Ensuite on ferme la salle de l'Amicale (on ferme aussi les volets sinon Michel le nouveau factotum est tout fâché le lendemain) et puis on traverse la cour avec les galets qui roulent sous les pieds (comme à plage en Bretagne, oui) et puis on va s'installer dans la Salle des actes (la plus grande et la plus belle des salles de notre IPT de Montpellier, vous verriez ça, c'est magnifique, d'ailleurs un jour on a même reçu le peintre Soulages dans cette salle, alors, vous voyez comme c'est chic, et puis même cette année, en tout début d'année, c'est Axel Kahn qui est venu nous causer, alors bon, quand même, elle est bien cette sallle). Là où ça se complique (parce que là, encore, c'était simple), c'est qu'on est venus là pour écouter une conférence. Et même une conférence théologique.

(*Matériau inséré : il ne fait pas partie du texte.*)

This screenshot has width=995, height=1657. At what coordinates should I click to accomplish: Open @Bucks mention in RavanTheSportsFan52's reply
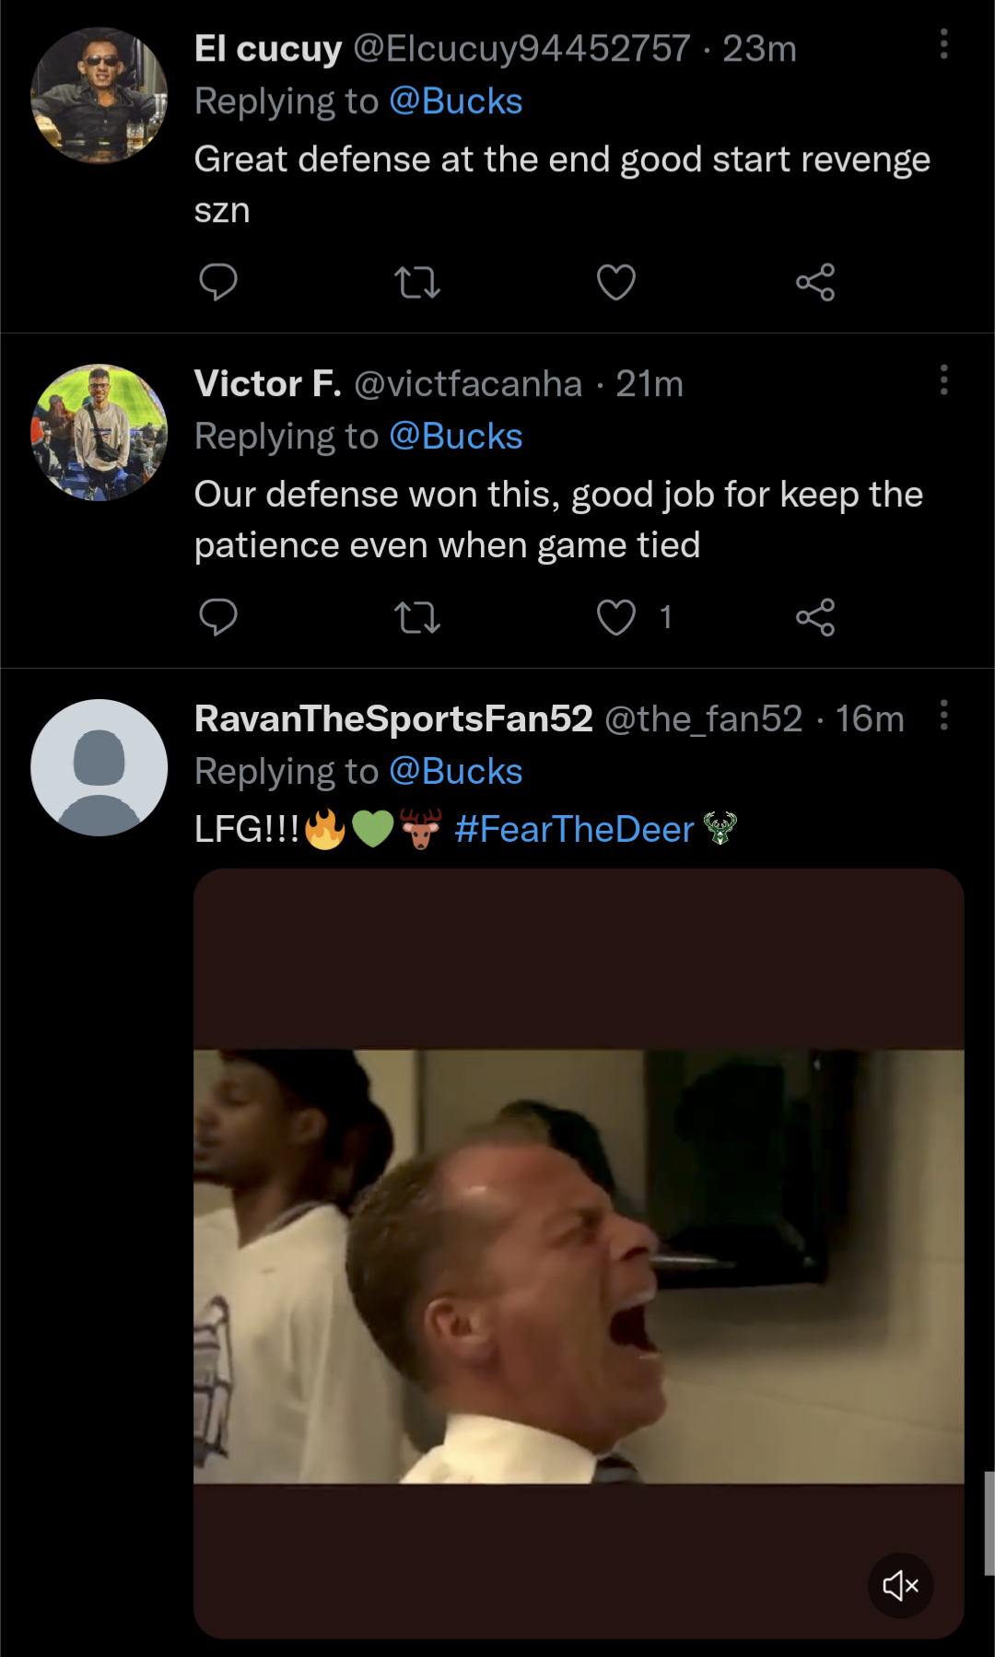pos(455,772)
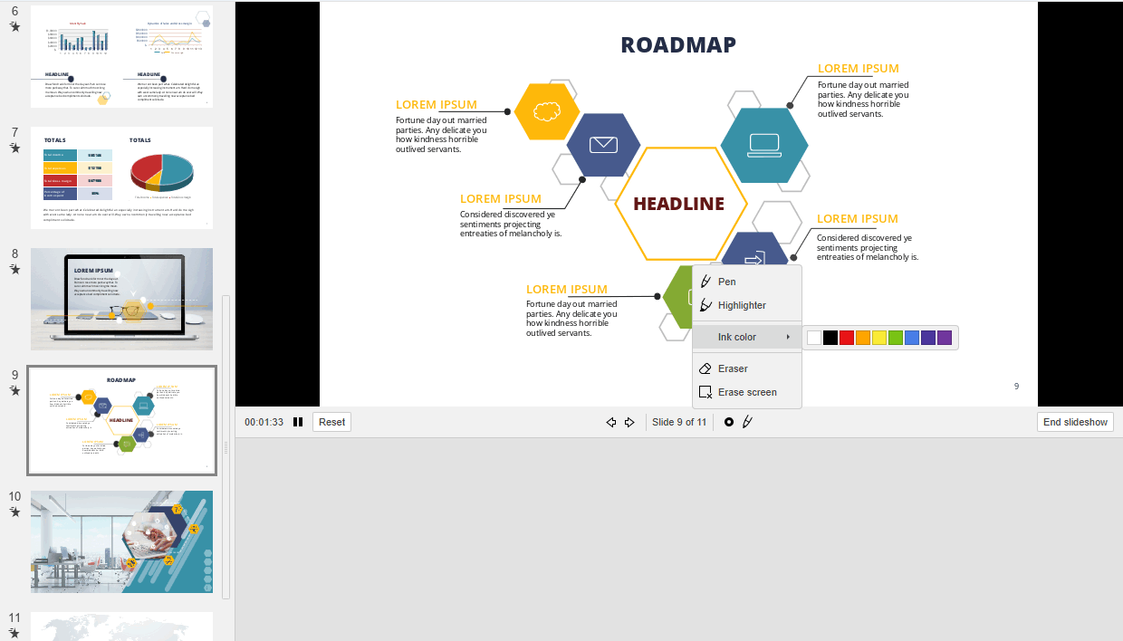
Task: Go to the previous slide arrow
Action: tap(611, 422)
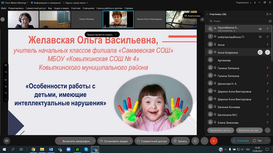Click the Компоновка layout button
The image size is (273, 153).
click(192, 16)
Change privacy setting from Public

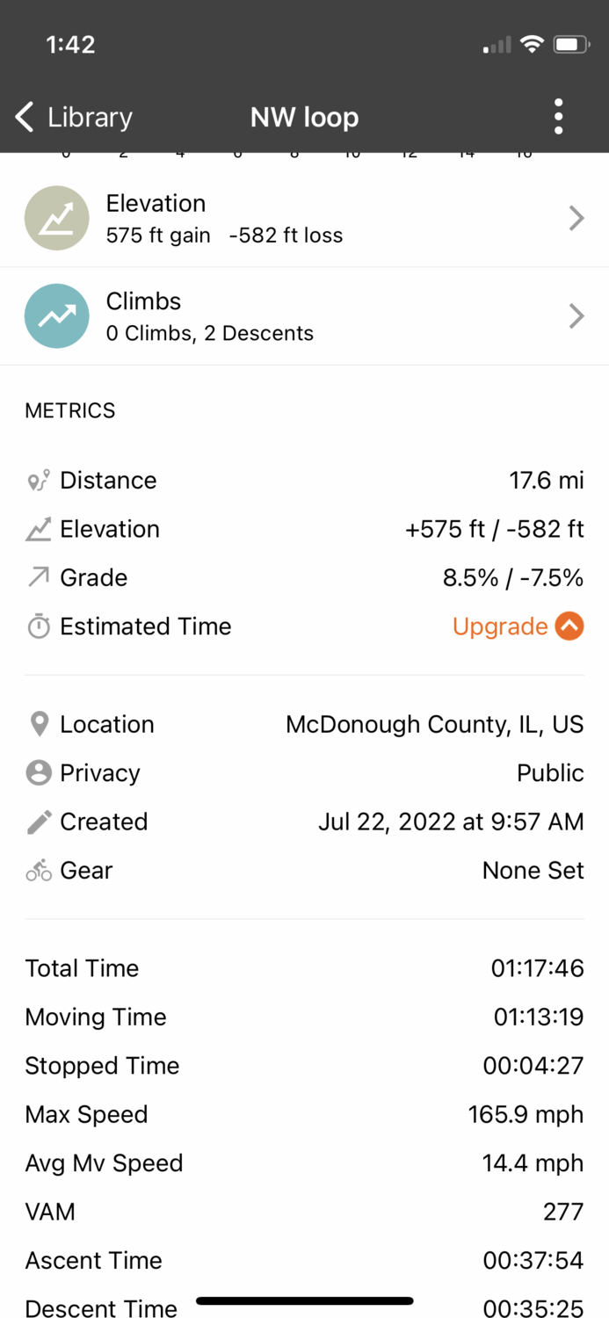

C'est que cette année, deux de nos professeurs se sont mis en tête de nous exposer à nouveaux frais les grands dogmes du christianisme. Selon d'où vous lisez ça, c'est soit très affligeant ("pfff franchement, le christianisme, déjà, bon... c'est un peu dépassé, non ? et puis les dogmes, alors franchement... on n'est plus au Moyen Age, hein...") soit totalement bousculant ("on peut penser les dogmes pour aujourd'hui ? noooooon ?"), et entre les deux, des nuances qui correspondent à votre propre sensibilité pour le cas où vous êtes, comme nous, assis dans cette salle en train d'écouter de quoi ils causent, nos deux profs, là. Exemple : le péché. Si, c'est moderne, le péché. C'est même tellement moderne que c'est de toujours. Le propre du péché, c'est que ça réduit le possible de l'être, voyez-vous. C'est ce qui depuis toujours travaille l'humanité de l'extérieur, dans un combat qui ne peut être qu'intérieur. Ce qui est en jeu, c'est que malgré le péché, il puisse s'ouvrir du possible et de la liberté : au fond, la liberté est asservie et elle doit être rendue libre.

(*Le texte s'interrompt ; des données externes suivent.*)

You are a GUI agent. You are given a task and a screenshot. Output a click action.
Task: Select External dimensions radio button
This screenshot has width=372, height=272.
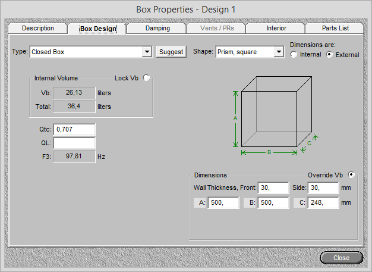click(x=330, y=55)
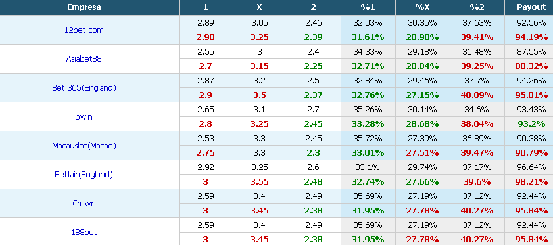Sort by the Payout column header
This screenshot has width=553, height=245.
[x=531, y=7]
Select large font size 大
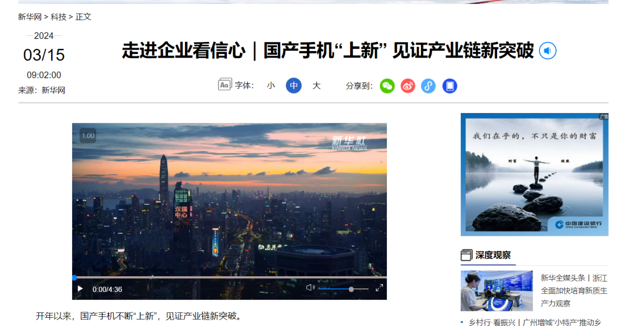 (x=317, y=86)
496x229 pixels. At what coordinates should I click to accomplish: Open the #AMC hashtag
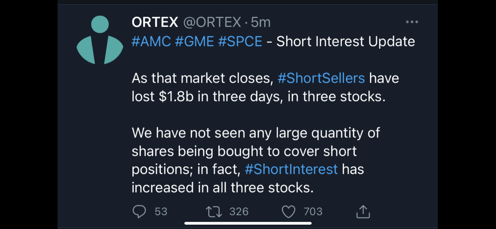(151, 41)
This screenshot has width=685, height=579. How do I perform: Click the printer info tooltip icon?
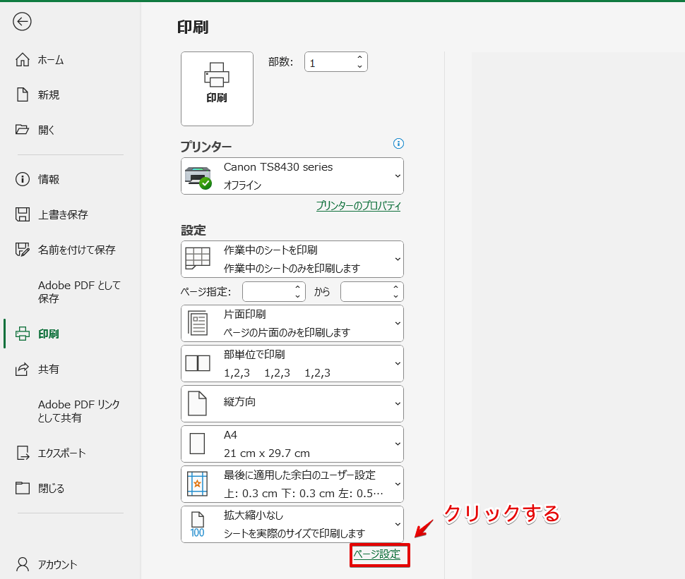(398, 144)

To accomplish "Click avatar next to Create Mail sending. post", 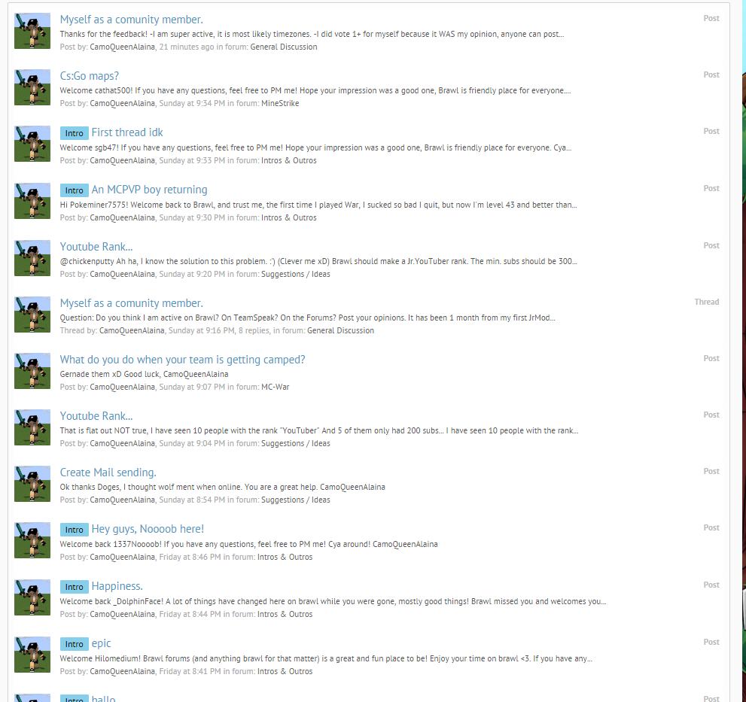I will [32, 484].
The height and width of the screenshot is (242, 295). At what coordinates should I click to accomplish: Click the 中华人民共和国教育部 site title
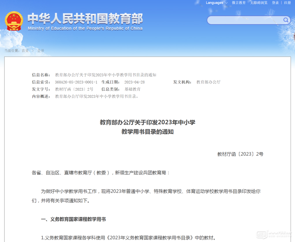click(x=85, y=19)
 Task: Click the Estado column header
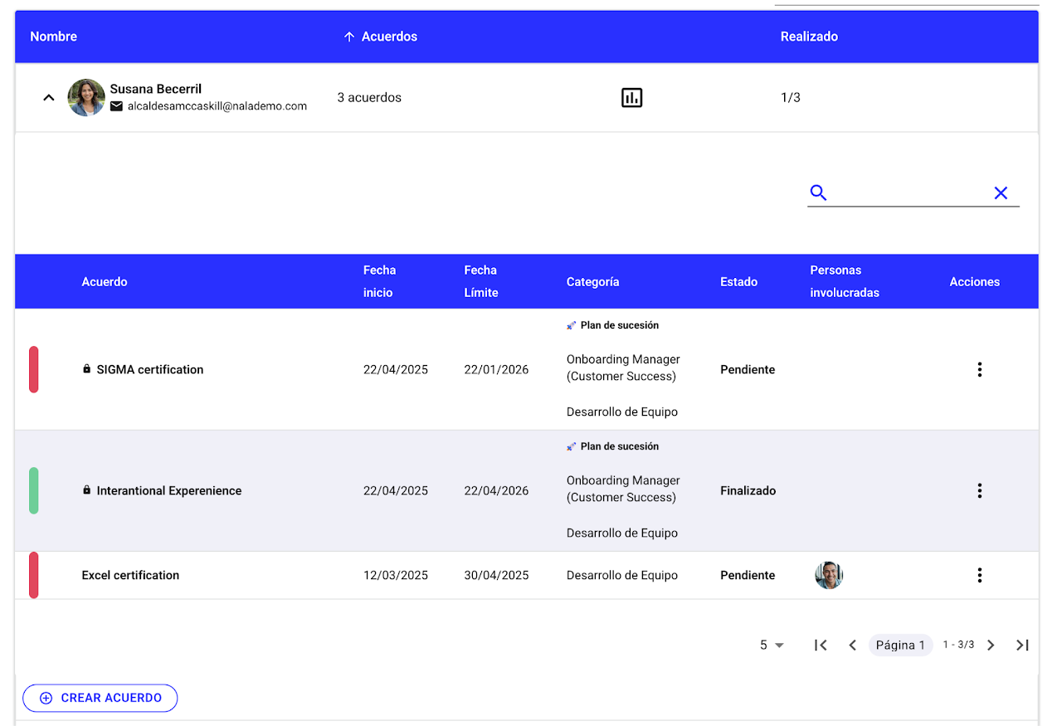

Du coup, si on a tout bien suivi, ça veut dire que croire qu'on est libre par soi-même, c'est le pire des enfermements, parce que c'est celui qu'on ne voit même pas. On nage en plein paradoxes et on le sait. Et on le pense. On le systématise, même, parfois.

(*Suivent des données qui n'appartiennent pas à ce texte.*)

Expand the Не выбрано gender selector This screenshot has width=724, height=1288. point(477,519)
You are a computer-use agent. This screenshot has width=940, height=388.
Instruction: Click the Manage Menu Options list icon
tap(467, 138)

C'est sûr, dit comme ça, ça a l'air compliqué. Mais là où c'est très fort, c'est que ces mots-là, ils sont libérateurs. Vous avez l'impression que c'est de la spéculation intellectuelle trop pointue pour être utile à qui que ce soit ? Ben non. Peut-être bien qu'on passera une vie à le comprendre, mais que ce soit dit, c'est quand même essentiel.
Après, on ferme la salle et on retourne finir les cahouètes. Parce qu'on a compris un truc, ou juste parce qu'on ne peut quand même pas laisser des cahouètes dans un fond de bol quand on est des gens polis ? Parce que dans un monde où le mal est silencieux, il n'y a rien de mieux que la parole.
C'est ça que ça veut dire. Fondamentalement.